Justice Ruth Bader Ginsburg passed away on the first night of Rosh Hashana. Having no access to technology because of my religious observance, a friend notified me of her passing by a friend at a socially distanced service Saturday afternoon. It was not until Sunday morning — still with no access to technology — that I was able to read the full story from the newspapers my aunt and uncle brought me. It is very possible that I would not have been aware of the passing of one of my heroes until two days afterward. 

Justice Ginsburg taught me that women are powerful. She taught me that women’s rights are human rights. RBG taught me the power of dissent. She taught me that I can be proud as a Jewish woman. 

Justice Ruth Bader Ginsburg was born on Mar. 15, 1933. She earned her bachelor’s degree from Cornell University and went on to marry Martin “Marty” Ginsburg in 1954. In 1955, she gave birth to their first daughter a short time before she enrolled at Harvard Law School, where she was one of the few women in her class.
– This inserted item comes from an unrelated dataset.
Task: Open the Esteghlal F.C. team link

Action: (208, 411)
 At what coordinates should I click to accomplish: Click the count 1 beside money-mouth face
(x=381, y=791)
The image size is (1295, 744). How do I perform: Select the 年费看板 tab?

Justice Ginsburg told a story from her first year of law school where the Dean invited her and the other eight women in the class over for dinner, and were asked to  “justify taking the place of a man.” When Marty was diagnosed with testicular cancer, Ruth attended both their classes in order to keep him up to speed. 
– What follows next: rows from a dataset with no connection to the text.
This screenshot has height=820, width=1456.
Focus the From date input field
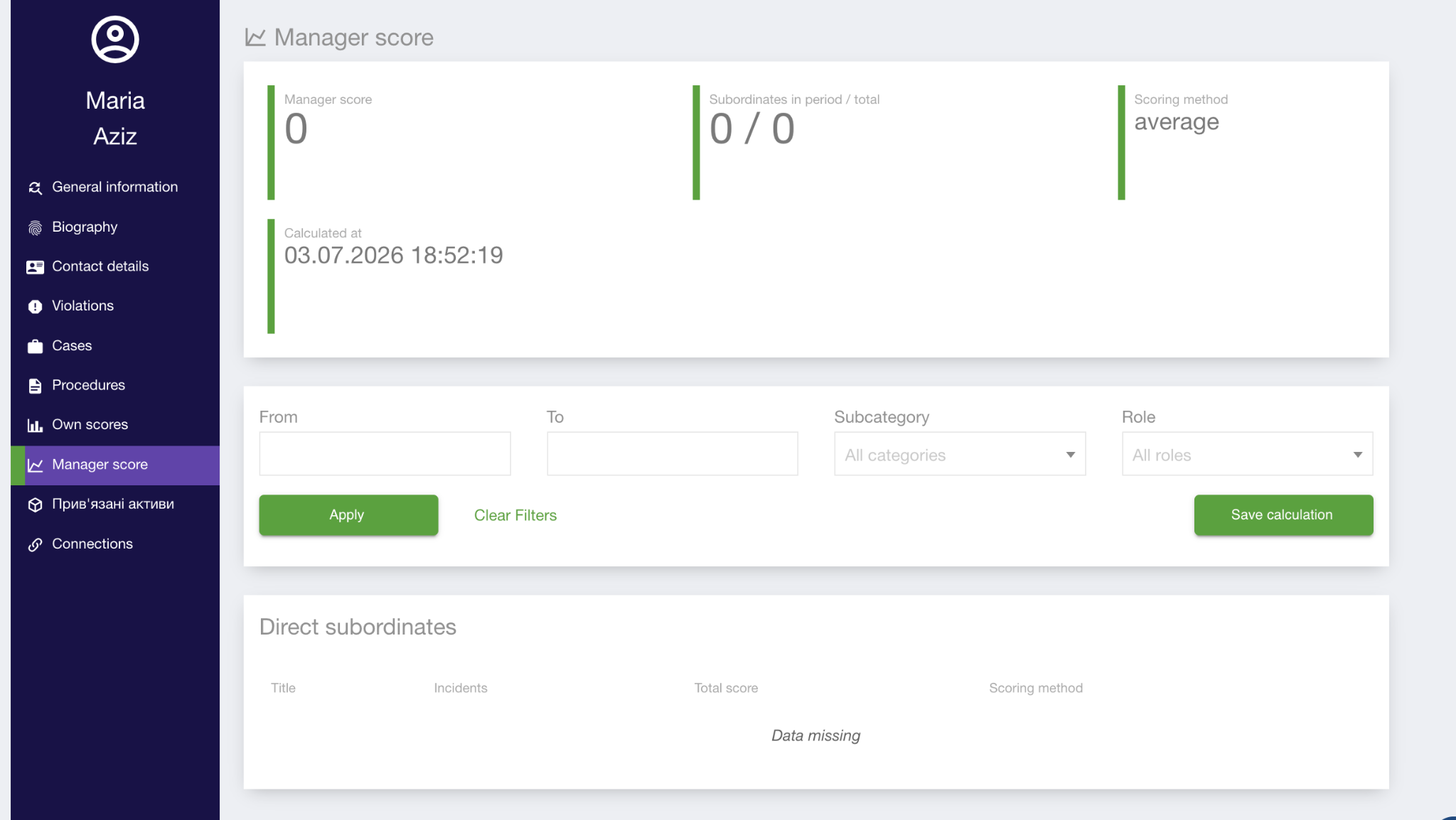385,453
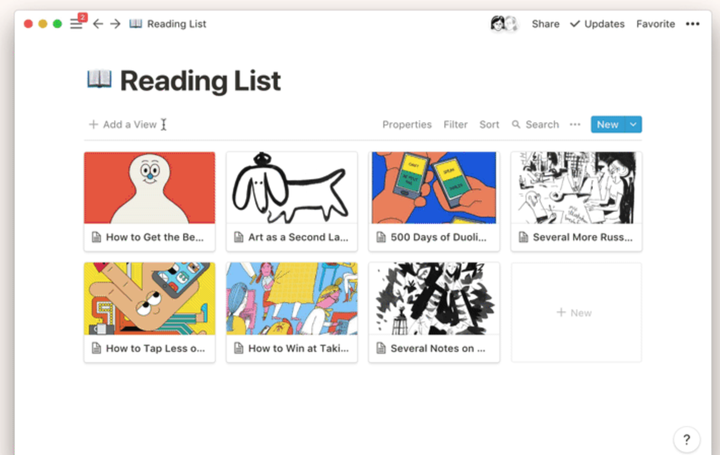Open the database three-dot more options
This screenshot has height=455, width=720.
click(x=575, y=125)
In 1970, she co-founded the Women’s Rights Law Reporter, the first woman-focused law journal in the United States. She became the first tenured woman at Columbia Law School and she also co-founded the Women’s Rights Project at the American Civil Liberties Union. Throughout her time at the ACLU, she focused on establishing and expanding women’s rights under the 14th Amendment. In fact, in 1971, she wrote a brief in the case that expanded the Equal Protection Clause of the 14th Amendment to women.
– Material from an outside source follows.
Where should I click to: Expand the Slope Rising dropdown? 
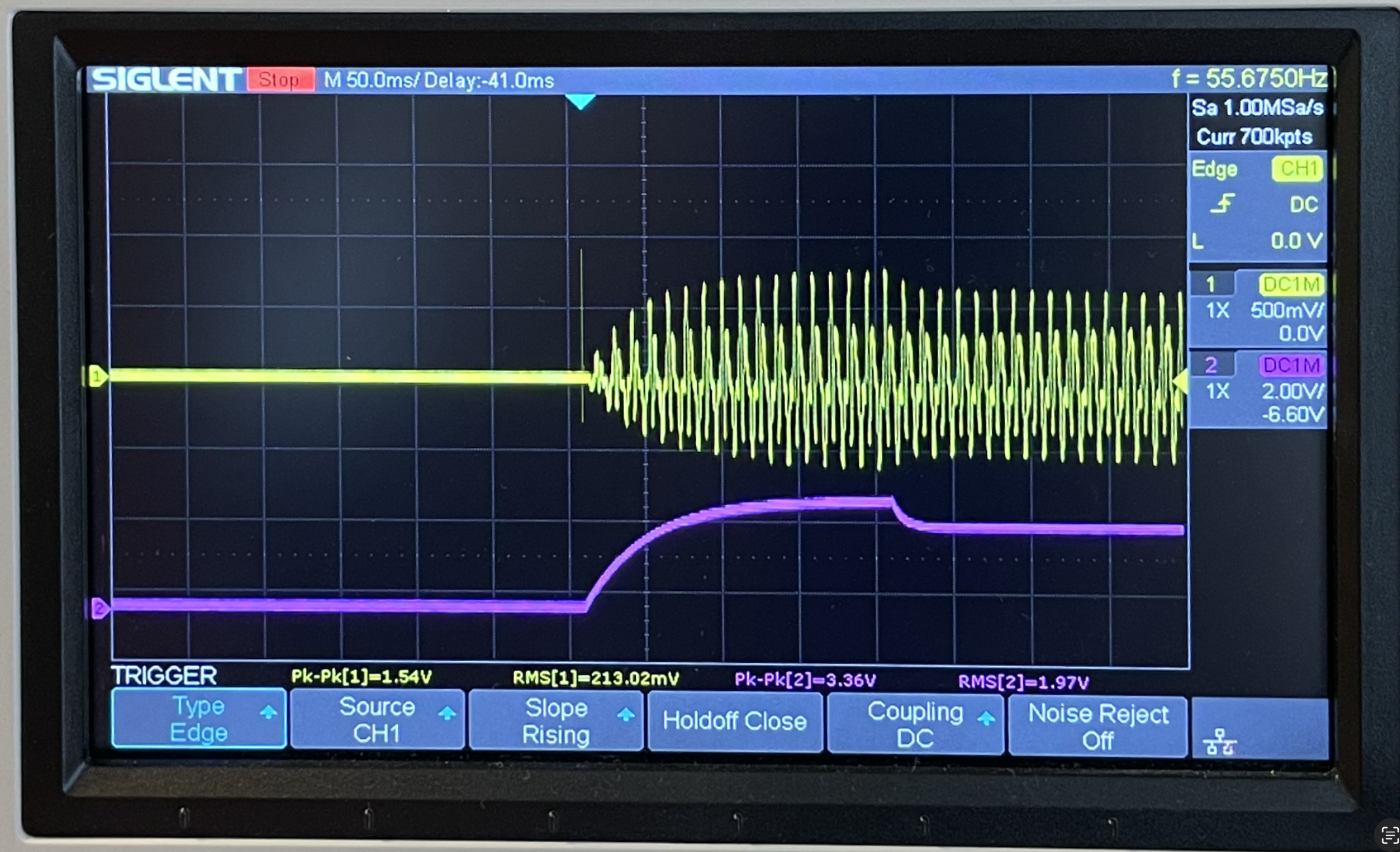tap(556, 720)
In 1980, President Jimmy Carter nominated Justice Ginsburg to the D.C. Circuit Court of appeals, where she served until 1993 when she was nominated by President Bill Clinton to serve as an Associate Justice of the Supreme Court of the United States. She was confirmed 96-3 and became the second-ever woman to serve on the nation’s highest court. She served on the court from 1994 until her death, hearing cases for over 20 years.  

There is not enough to hold each of Justice Ruth Bader Ginsburg’s accomplishments. One of her most famous opinions was in the United States v. Virginia Military Institute. The decision she authored declared the male-only admissions policy at the Virginia Military Institute unconstitutional. This was one of many cases that inched our country toward equality for the sexes. Women can thank Justice Ginsburg for not needing their husbands or fathers to sign off before they can get a credit card or a loan from a bank. More recently, Justice Ginsburg has been most famous for her fiery dissents. They were an inspiration to so many young women, including me. I was able to see that one can effect change no matter what. In fact, one of Ginsburg’s dissents led to the Lily Ledbetter Fair Pay Act, signed by President Barack Obama in 2009.

Early on in Obama’s first term, when Democrats held the Senate and the White House, many in the Democratic party urged Justice Ginsburg to step down in order for Obama to nominate a younger person to the nation’s highest court. RBG refused. There is no way to know what would have happened had Justice Ginsburg stepped down. However, I understand and can appreciate the reasoning behind the refusal. She was able to empower a generation of young women, including me, who grew up learning what her special dissent collar meant, and she served as an inspiration every time she came back to work after her battles with cancer. 

It is also worth mentioning that the Democratic Party as a whole has failed in past elections to reinforce in voters’ minds the importance of the Supreme Court. If the justice’s death does nothing else, it has become a reminder to Democratic voters the value of the Supreme Court. In the wake of Ginsburg’s death, Democratic Senate candidates were able to raise millions of dollars in an effort to take back the Senate. I will be proudly voting for the Biden/Harris ticket to protect the rights that Justice Ginsburg was crucial in implementing.

In 2019, as part of my high school graduation ceremony, all the students were asked to choose a quote from a Jewish person or text and relate it to our time in high school. I chose this quote from Justice Ginsburg that reads, “Fight for the things you care about but do it in a way that will lead others to join you.” One of my classmates also used a quote from her. When asked how many women would be enough on the Supreme Court, RBG answered, “when there are nine.” I have always felt proud that Justice Ginsburg was a Jewish woman. I proudly wear an RBG sweatshirt, the RBG shirts I have gotten as gifts, and her two quotes that adorn my water bottle and my computer. I am part of a generation of women that owe so much to this woman and proudly display it in our clothing, jewelry, stickers, and, now, masks. She will always be Notorious RBG in my mind.

Zichrona L’vracha, may her memory be a blessing (may her memory be a revolution).